■ **WORK TO BE COMPLETED**
Below are the records; copy every line in them that holds the string "logo".

*** PROVIDED INFORMATION ***

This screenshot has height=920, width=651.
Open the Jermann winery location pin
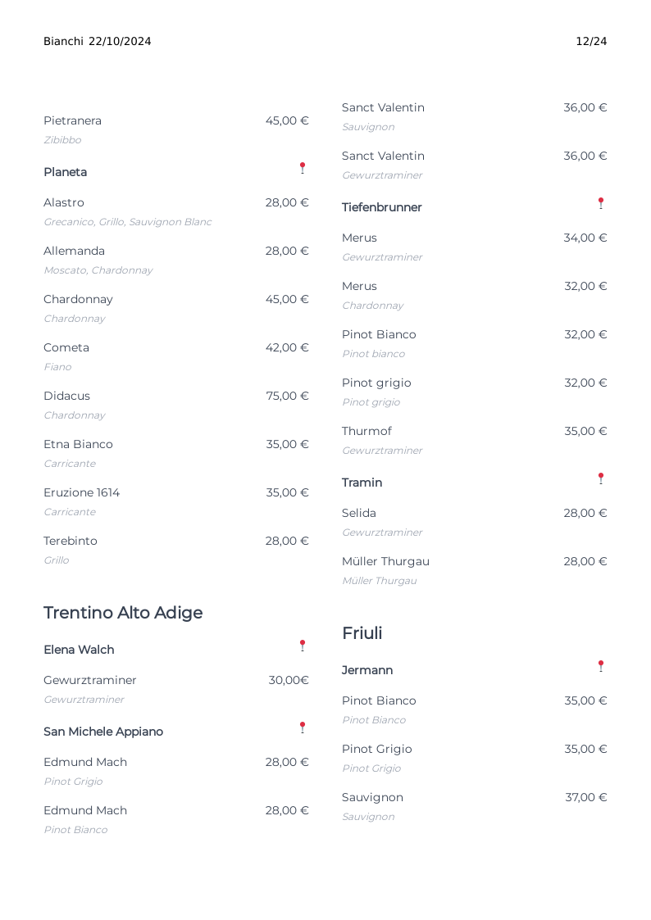[x=600, y=666]
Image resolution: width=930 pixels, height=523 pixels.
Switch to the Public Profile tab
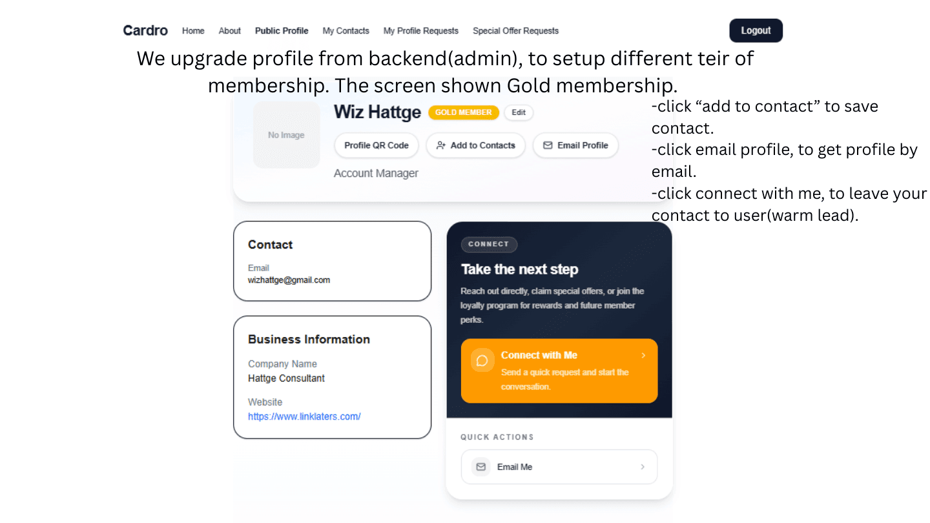pyautogui.click(x=282, y=30)
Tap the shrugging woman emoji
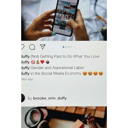Viewport: 128px width, 128px height. coord(47,62)
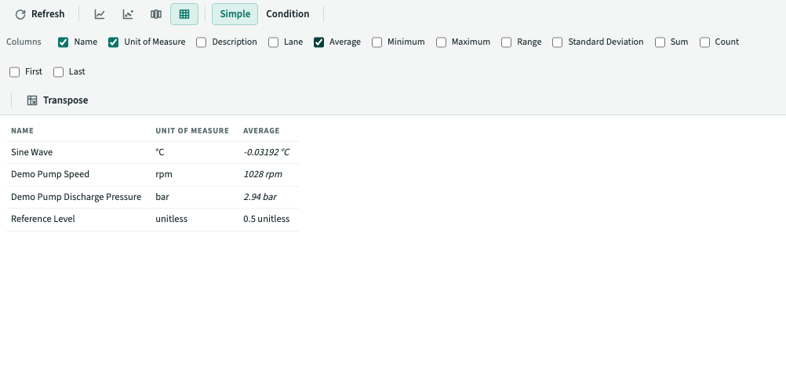Click the Refresh circular arrow icon
Image resolution: width=786 pixels, height=371 pixels.
pos(20,14)
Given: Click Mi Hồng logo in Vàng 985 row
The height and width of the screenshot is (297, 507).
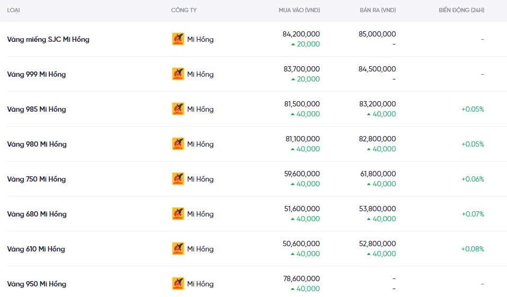Looking at the screenshot, I should (x=178, y=109).
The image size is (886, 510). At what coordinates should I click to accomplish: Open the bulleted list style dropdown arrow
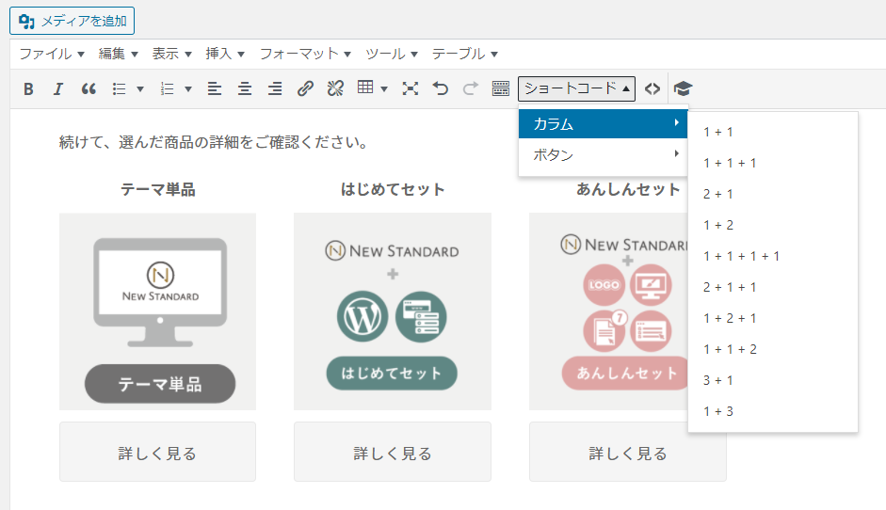click(x=140, y=89)
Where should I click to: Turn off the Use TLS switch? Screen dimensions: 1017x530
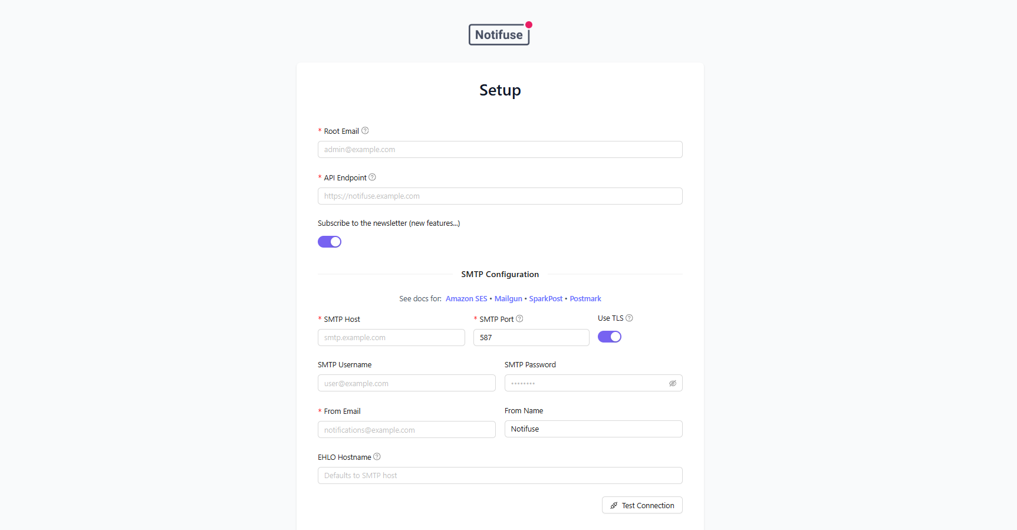coord(609,336)
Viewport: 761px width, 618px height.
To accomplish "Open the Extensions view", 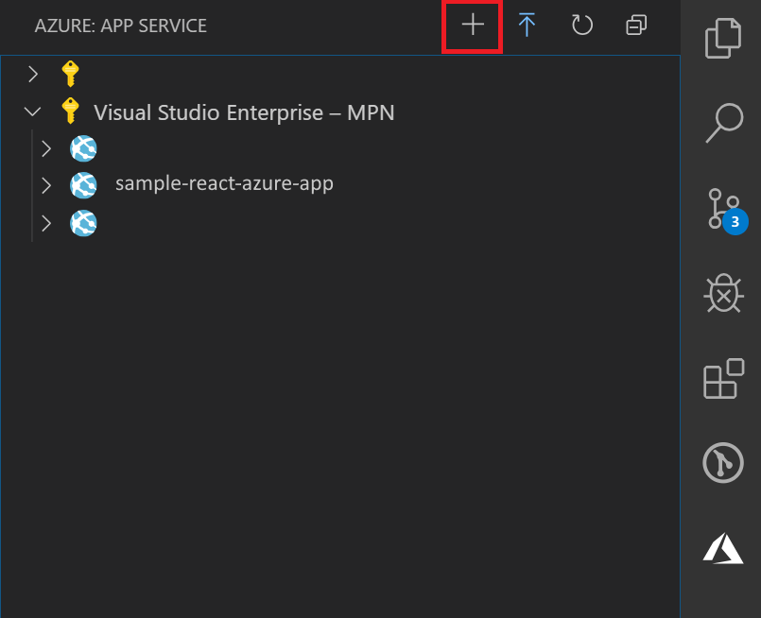I will (723, 379).
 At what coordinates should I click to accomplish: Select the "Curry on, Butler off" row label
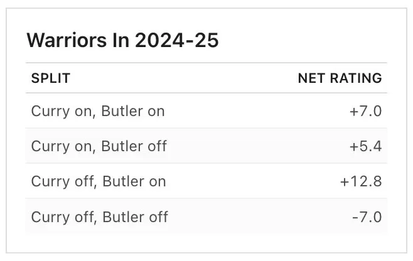(99, 147)
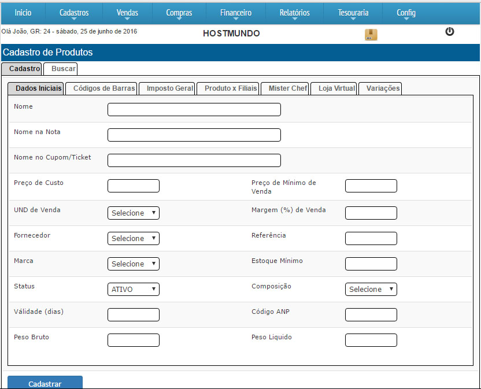
Task: Focus the Preço de Custo input
Action: coord(134,186)
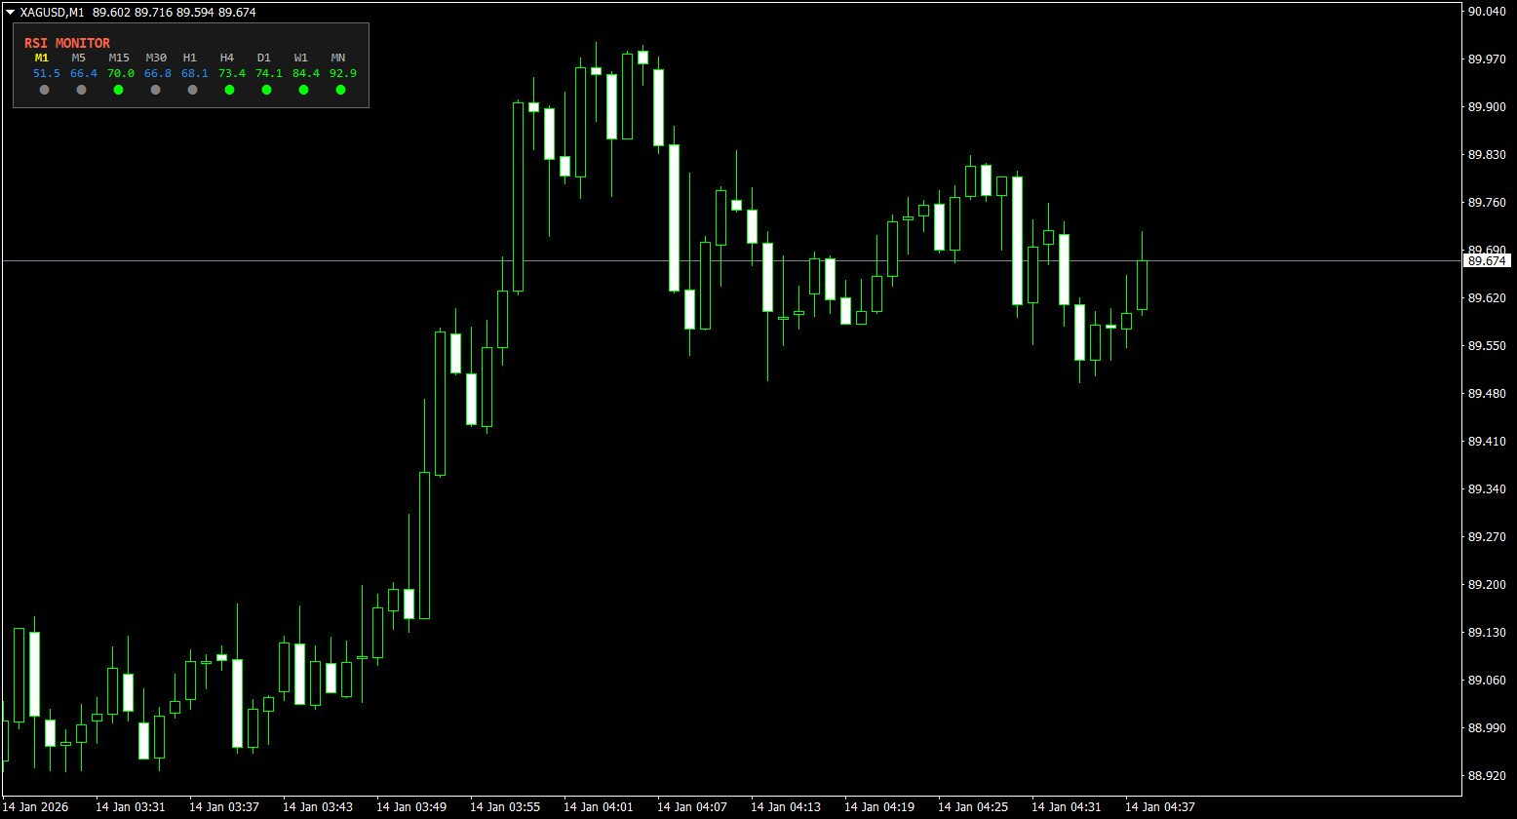The width and height of the screenshot is (1517, 819).
Task: Click the gray M1 indicator dot
Action: 44,89
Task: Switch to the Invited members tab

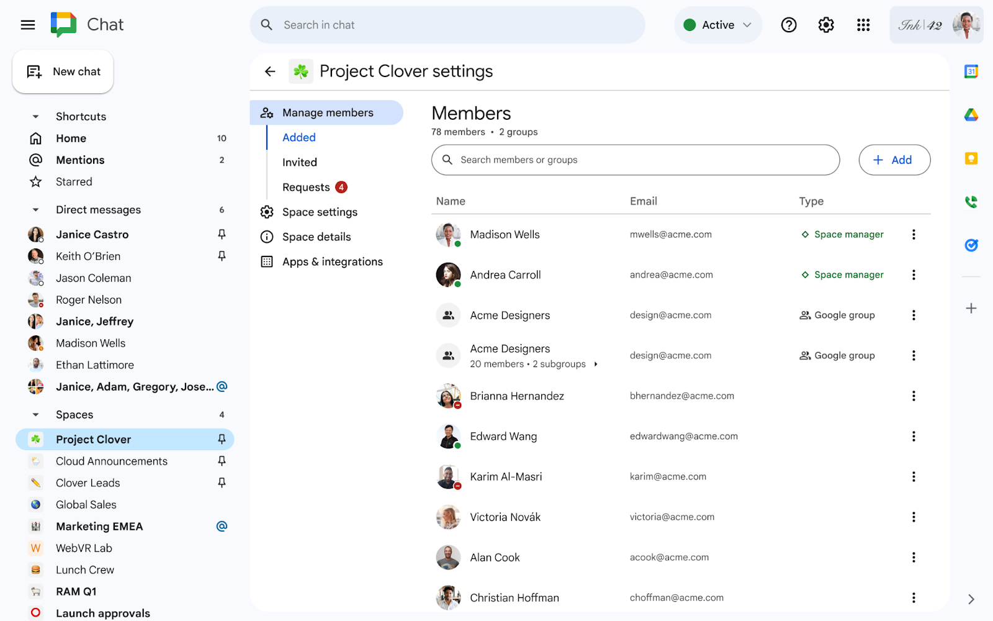Action: 300,162
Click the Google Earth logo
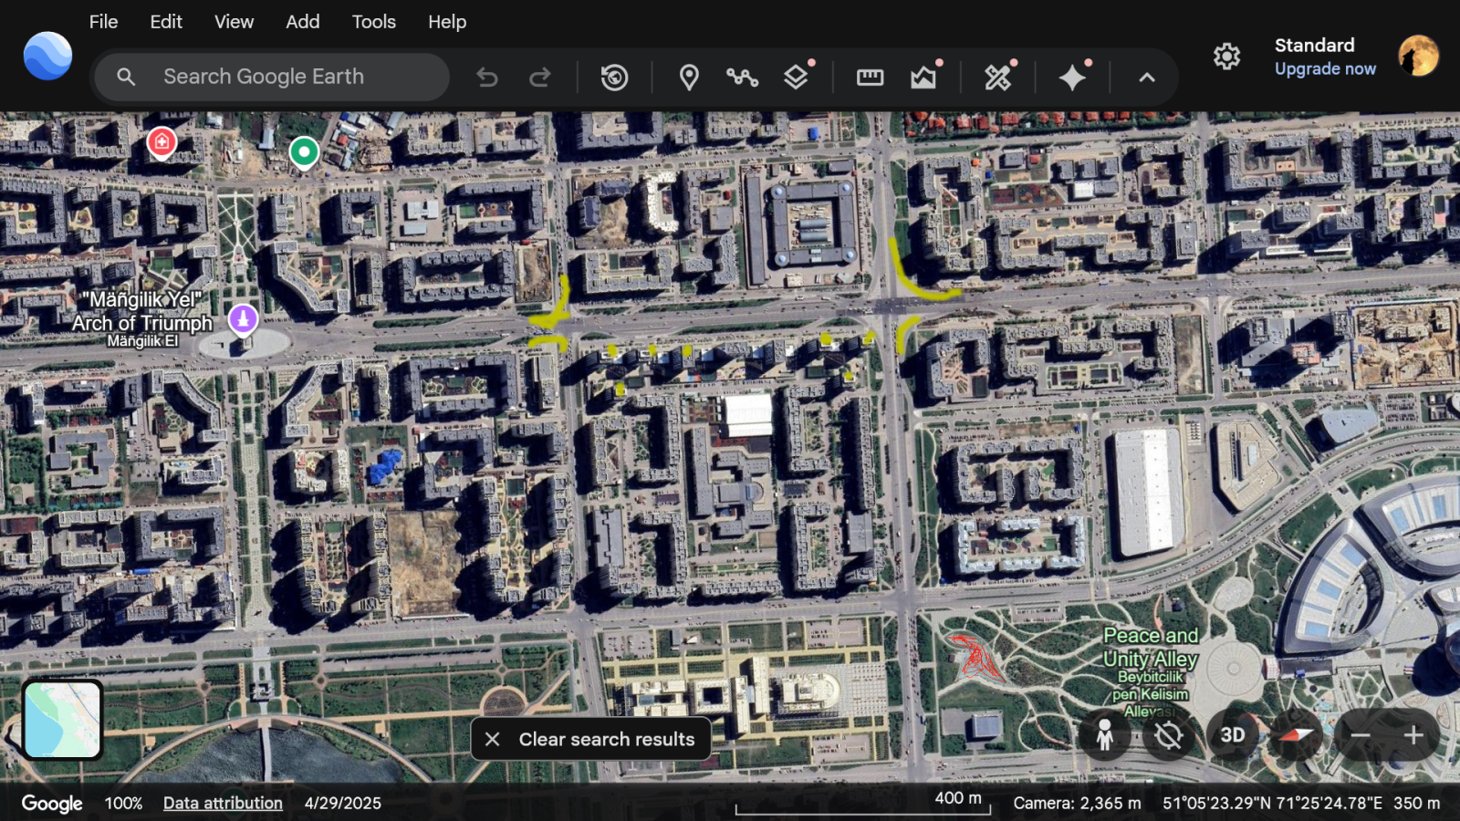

*** End of PROVIDED INFORMATION ***

■ **TASK SOLUTION**
Given: Click Mi Hồng logo in Vàng 985 row
Click the Google Earth logo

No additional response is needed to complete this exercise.